**MATERIAL PROVIDED**
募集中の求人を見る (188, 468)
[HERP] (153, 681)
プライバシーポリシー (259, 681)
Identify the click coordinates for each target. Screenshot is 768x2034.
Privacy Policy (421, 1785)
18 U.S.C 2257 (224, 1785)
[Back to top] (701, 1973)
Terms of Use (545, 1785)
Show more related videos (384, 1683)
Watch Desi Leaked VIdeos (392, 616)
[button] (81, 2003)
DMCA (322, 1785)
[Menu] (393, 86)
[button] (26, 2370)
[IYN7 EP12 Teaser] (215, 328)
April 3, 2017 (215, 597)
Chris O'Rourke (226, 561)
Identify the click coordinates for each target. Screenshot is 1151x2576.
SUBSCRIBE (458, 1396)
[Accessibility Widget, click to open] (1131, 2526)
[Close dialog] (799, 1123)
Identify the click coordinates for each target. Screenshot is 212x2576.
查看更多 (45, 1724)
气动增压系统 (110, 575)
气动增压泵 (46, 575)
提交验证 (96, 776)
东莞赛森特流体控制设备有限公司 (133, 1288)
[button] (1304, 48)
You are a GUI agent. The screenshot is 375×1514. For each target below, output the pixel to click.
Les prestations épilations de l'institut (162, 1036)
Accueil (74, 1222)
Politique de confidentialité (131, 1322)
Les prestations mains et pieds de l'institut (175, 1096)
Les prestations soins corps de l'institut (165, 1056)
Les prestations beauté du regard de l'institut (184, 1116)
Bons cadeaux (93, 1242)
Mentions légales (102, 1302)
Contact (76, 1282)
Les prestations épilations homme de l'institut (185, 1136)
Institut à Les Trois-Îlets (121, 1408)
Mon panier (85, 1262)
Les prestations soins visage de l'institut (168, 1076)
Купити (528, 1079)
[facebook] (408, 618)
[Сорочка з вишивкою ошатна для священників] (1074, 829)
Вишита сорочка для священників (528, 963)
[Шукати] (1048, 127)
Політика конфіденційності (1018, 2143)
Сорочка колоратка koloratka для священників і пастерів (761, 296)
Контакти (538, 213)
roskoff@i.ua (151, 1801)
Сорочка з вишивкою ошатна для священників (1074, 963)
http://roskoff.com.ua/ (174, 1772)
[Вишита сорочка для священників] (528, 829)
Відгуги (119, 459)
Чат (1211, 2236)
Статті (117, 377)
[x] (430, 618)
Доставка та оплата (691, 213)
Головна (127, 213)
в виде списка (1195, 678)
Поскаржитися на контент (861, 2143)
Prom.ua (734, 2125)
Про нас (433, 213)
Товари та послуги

**WHAT THIS TASK INVOLVES**
Lines with "soins" in them are what the answer must contain; copy each from the records above.

**OUTPUT FOR THIS TASK**
Les prestations soins corps de l'institut (165, 1056)
Les prestations soins visage de l'institut (168, 1076)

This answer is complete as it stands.